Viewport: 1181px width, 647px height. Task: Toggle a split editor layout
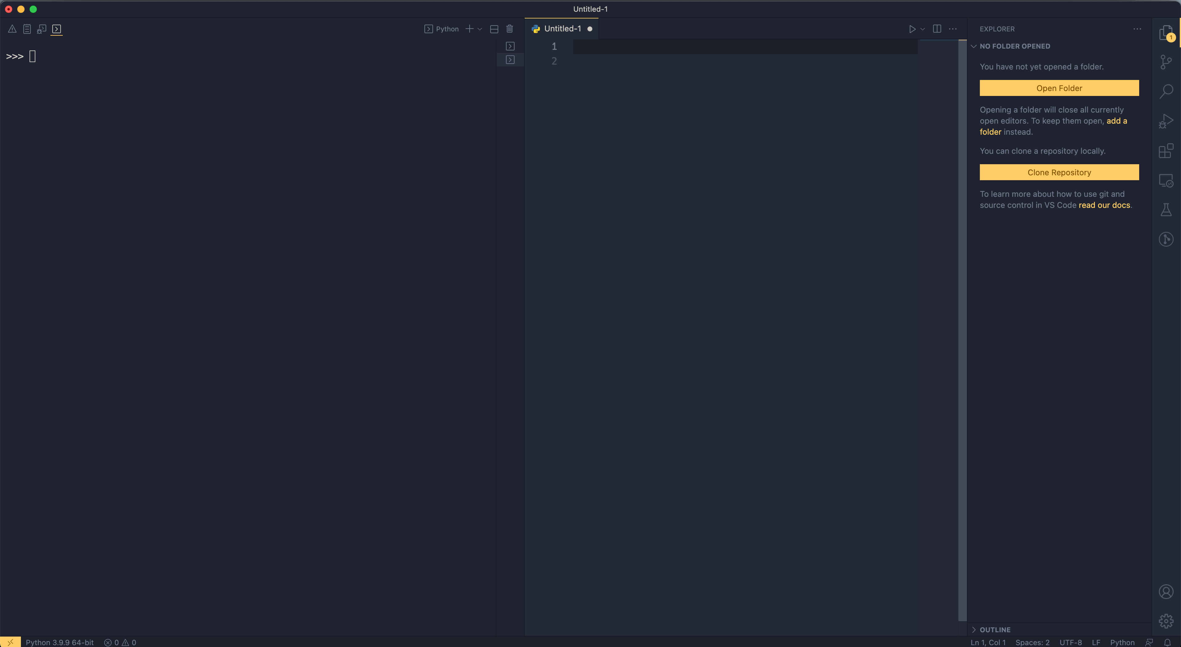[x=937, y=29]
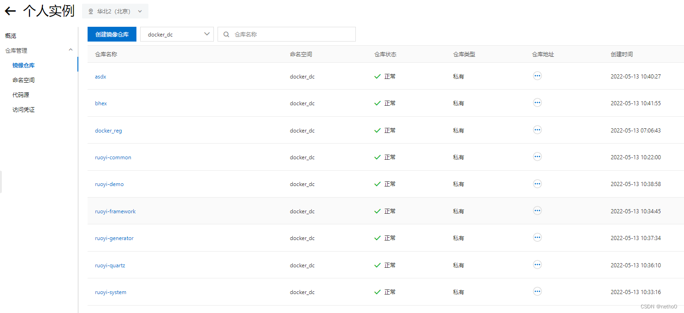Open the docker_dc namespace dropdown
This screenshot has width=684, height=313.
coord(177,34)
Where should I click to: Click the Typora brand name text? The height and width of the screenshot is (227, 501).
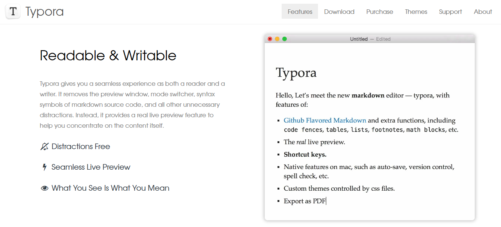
○ ○ ○
▶ WHAT THIS TASK INVOLVES
Copy out the text of every item above verbatim, leaving out the pictures.

▶ RIGHT ANSWER
Viewport: 1181px width, 647px height. Task: Toggle a split editor layout
[x=937, y=29]
Open the docker_dc namespace dropdown
This screenshot has width=684, height=313.
coord(177,34)
Where should I click to: Click the Typora brand name text? The height and width of the screenshot is (227, 501).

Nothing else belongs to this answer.